We need to talk about The Punisher. No, not Jon Bernthal’s Netflix version. Nor Ray Stevenson’s take on the character in War Zone (2008). Not even Thomas Jane’s 2004 offering – you should be so lucky. Instead, we’re heading back even further, all the way to the late ’80s we go. Thirty years on from its release, it’s time to take a look at Dolph Lundgren’s 1989 “classic”, The Punisher.
Transport yourself back to the era of the action star. Between The Terminator and Predator, Arnie had made himself a household name. Sly was busy popularising the man-on-a-mission movie with Rambo. The Muscles from Brussels himself Jean-Claude Van Damme was roundhousing the crap out of villains left, right and centre. But iconic as they all were, none of them got to play The Punisher. One man did though. Hot off A View To Kill, Rocky IV (both 1985) and Masters of the Universe (1987) Dolph Lundgren was a big deal. And it was with him that the responsibility of bringing Marvel Comics character Frank Castle – aka The Punisher – to theatres for the first time fell. Only it never actually got its theatrical launch in the US, thanks to the financial wranglings of its now-defunct production company New World Pictures, and it was altogether banned in Sweden and South Africa: that the film is bookended by shots of a meditating Lundgren’s sweaty arse crack doesn’t seem to have been the main concern, more so the extraordinary amount of violence. Don’t worry though, the rest of the world was blessed with its cinema release.
Mark Goldblatt, editor of heaps of the great ’80s and ’90s action movies – including T2, Predator 2 and Commando – hopped into the director’s chair for his second (and final) feature film…and it seems he’d learned a few tips on how to crank up the carnage from his time in the editing suite. With ninety-one on-screen deaths (The Punisher racking up sixty of those alone), it’s a wild shower of bullets and blades. So. Many. Knives. The core of Frank Castle’s tale from the comics that inspired the film remains intact: his family are violently killed, so in turn, he retaliates against those who took his loved ones from him. And yet gone is Castle’s military past (here he’s a former cop), there’s not a traditional Punisher villain to be seen (sorry Jigsaw and Kingpin fans), and you can say farewell to his instantly recognisable skull vest entirely.
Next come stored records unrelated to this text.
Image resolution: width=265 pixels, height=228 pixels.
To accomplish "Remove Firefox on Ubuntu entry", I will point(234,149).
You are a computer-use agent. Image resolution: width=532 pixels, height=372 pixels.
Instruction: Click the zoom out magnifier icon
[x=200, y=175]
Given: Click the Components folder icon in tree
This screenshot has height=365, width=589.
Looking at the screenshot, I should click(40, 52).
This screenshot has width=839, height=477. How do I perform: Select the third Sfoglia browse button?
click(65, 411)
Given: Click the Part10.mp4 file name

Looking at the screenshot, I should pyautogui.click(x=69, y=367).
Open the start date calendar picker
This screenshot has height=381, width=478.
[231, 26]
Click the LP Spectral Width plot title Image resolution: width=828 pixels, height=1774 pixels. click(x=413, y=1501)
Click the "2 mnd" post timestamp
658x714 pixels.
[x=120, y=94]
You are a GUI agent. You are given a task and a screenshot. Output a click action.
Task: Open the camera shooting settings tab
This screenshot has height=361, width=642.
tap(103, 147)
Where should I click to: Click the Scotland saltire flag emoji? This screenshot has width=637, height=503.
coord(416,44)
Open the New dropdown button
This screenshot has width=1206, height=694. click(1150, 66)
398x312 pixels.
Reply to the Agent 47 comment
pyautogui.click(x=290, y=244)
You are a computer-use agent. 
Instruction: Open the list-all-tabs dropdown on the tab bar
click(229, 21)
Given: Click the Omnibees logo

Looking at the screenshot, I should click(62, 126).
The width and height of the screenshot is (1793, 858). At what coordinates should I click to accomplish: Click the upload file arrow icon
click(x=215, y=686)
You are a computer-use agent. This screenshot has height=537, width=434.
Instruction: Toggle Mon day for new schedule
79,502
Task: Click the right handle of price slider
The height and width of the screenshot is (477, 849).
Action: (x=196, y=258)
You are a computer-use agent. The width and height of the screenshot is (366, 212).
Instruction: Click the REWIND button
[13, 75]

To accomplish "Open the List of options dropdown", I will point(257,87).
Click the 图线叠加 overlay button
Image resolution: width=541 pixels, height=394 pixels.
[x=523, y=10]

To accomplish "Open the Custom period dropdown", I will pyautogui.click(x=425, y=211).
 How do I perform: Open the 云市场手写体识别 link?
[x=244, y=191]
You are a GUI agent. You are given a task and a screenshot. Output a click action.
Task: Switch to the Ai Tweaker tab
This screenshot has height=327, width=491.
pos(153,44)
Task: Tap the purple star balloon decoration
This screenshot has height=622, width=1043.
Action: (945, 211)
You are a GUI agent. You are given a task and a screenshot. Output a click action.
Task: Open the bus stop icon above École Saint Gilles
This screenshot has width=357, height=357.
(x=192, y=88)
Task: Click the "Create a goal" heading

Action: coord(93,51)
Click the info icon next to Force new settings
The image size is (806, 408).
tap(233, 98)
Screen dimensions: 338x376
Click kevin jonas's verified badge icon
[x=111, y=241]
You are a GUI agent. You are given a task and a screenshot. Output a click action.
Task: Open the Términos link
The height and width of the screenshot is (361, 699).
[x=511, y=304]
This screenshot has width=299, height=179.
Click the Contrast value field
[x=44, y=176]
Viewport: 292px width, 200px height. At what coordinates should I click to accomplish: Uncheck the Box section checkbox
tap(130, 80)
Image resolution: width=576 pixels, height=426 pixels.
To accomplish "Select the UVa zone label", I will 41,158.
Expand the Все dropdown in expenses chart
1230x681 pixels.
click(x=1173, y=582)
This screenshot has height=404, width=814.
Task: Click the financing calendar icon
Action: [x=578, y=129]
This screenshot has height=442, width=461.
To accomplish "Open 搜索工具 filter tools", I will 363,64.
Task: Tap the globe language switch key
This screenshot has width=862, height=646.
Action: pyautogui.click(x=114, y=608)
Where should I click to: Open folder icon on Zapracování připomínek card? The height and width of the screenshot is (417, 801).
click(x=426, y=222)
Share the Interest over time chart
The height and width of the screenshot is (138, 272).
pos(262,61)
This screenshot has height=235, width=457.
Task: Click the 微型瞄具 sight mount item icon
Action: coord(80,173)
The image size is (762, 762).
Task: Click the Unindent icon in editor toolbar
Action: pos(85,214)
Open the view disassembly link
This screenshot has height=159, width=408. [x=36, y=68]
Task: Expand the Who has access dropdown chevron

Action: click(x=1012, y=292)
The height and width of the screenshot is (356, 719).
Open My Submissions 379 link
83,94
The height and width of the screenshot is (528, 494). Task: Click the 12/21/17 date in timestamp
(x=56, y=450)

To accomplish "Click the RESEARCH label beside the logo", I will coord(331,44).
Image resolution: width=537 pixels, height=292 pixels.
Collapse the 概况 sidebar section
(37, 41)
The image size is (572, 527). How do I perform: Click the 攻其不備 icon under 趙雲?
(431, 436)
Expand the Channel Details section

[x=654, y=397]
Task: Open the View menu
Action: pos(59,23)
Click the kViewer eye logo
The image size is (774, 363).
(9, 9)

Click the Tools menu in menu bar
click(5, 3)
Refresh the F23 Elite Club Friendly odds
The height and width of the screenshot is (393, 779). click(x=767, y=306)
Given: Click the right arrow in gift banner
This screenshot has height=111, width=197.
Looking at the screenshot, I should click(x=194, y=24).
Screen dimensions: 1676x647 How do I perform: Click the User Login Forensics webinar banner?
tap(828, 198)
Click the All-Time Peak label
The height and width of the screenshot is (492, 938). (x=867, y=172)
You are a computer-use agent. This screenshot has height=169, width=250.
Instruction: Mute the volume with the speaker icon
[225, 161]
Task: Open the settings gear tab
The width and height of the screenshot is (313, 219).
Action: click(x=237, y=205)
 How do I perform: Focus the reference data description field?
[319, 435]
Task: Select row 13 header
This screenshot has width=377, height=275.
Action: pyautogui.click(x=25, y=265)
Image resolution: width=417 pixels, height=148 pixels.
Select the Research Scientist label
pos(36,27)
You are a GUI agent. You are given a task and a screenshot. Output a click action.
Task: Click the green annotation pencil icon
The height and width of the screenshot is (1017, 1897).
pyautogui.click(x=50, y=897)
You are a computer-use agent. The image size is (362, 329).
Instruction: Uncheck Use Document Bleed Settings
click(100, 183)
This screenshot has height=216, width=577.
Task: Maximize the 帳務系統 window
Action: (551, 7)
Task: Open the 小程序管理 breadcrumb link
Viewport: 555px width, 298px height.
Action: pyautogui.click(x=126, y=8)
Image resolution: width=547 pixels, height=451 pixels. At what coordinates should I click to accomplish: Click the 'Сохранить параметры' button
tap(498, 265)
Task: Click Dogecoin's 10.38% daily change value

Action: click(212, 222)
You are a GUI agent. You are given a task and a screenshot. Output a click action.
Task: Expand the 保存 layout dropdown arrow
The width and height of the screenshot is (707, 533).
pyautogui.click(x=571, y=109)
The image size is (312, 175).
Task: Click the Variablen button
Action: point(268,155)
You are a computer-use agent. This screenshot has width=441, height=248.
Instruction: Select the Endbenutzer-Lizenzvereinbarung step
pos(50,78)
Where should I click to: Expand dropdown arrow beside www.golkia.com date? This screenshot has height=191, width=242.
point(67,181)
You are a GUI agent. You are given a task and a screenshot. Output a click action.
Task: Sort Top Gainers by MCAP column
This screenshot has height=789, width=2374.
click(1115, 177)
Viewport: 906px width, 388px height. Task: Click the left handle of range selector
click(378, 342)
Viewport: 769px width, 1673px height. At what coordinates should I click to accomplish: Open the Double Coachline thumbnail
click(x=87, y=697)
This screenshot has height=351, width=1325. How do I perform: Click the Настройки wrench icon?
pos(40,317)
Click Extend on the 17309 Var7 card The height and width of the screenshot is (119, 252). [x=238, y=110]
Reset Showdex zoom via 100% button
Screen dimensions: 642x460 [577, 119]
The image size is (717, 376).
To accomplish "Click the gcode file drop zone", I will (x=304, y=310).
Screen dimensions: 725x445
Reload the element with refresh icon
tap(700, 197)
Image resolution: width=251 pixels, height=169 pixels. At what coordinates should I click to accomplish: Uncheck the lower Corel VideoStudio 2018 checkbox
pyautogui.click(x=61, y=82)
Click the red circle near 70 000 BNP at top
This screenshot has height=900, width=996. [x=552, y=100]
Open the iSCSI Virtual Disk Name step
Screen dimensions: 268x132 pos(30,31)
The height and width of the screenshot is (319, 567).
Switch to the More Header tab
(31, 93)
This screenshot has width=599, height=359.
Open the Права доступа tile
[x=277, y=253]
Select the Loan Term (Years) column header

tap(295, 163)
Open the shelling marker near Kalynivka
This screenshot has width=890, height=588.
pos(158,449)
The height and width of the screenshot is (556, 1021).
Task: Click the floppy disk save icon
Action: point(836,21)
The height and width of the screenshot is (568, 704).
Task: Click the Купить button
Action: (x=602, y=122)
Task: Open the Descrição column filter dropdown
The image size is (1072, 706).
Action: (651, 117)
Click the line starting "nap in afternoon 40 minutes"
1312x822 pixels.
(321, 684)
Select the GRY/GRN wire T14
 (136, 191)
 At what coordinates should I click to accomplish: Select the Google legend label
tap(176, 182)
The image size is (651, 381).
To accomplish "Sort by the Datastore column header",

Instead, Goldblatt delivers a giant serving of 1980s cliché. Think weird amounts of leather, with characters ceaselessly squeaking into scenes. Add an army of gangsters, all slick-haired, barring one unlucky bald mob boss who sticks out like a sore thumb in a sea of hair oil. Throw in some very unfortunate homophobia and sexism. And top it off with a plethora of dodgy style choices. We’ve also got the cop who only works alone (and inexplicably carries a picture of Castle’s children in his wallet), played by Louis Gossett Jr., and his spunky new partner Sam (Nancy Everhard, though Nicole Kidman is said to have auditioned for the role), who disappears two-thirds of the way through, apparently having served her storytelling purpose. Already hackneyed upon its release, it holds up even less well now.
Not that it’s devoid of fun. On the run from the law, Frank Castle finds himself living in the sewers, much like a big ol’ rat. Only Dolph Lundgren can make a grown man bombing around sewage tunnels on a motorbike looks so effortlessly cool. The Yakuza are introduced as the big bad, and with them, they bring martial artists Hirofumi Kanayama and Kenji Yamaki who reportedly flat out refused to fake the action sequences because it would be dishonourable. And with the number of people that have knives poking out of their heels/toes, it’s a wonder that knife-shoes didn’t catch on as a fashion trend after the film’s debut. The introduction to The Punisher is literally just his disembodied leg stabbing at enemies.
Sure, it’s imperfect. But it’s not every movie that you get to witness creepy pandas getting shot.
Or ninjas shooting machine guns as they hurtle down slides on their knees at the funfair (there’s a sentence I never thought I’d write).
It serves as a reminder of a time when Marvel’s cinematic reach wasn’t as all-encompassing as it is today, nineteen years before Robert Downey Jr. donned the Iron Man suit, and eleven years before the X-Men popularised superheroes on the big screen. Whilst Howard the Duck was the first Marvel character to get his own live-action feature-length film, The Punisher was their first superhero to do so. A $9 million budgeted dipping of the toes into the superhero movie waters for the company, then owned by New World Pictures. Which is less than the salaries Downey Jr., Chris Hemsworth, Scarlett Johansson and Chris Evans each bagged individually for Avengers: Endgame.
Just like Frank Castle’s killing spree, comic book movies were a work in progress. And while we can be thankful that we get to see our favourite heroes in their full pomp multiple times a year nowadays, let us not forget the poor Marvel-loving cinemagoers of the ’80s who had just Howard the Duck and The Punisher to cling on to…punishing times indeed.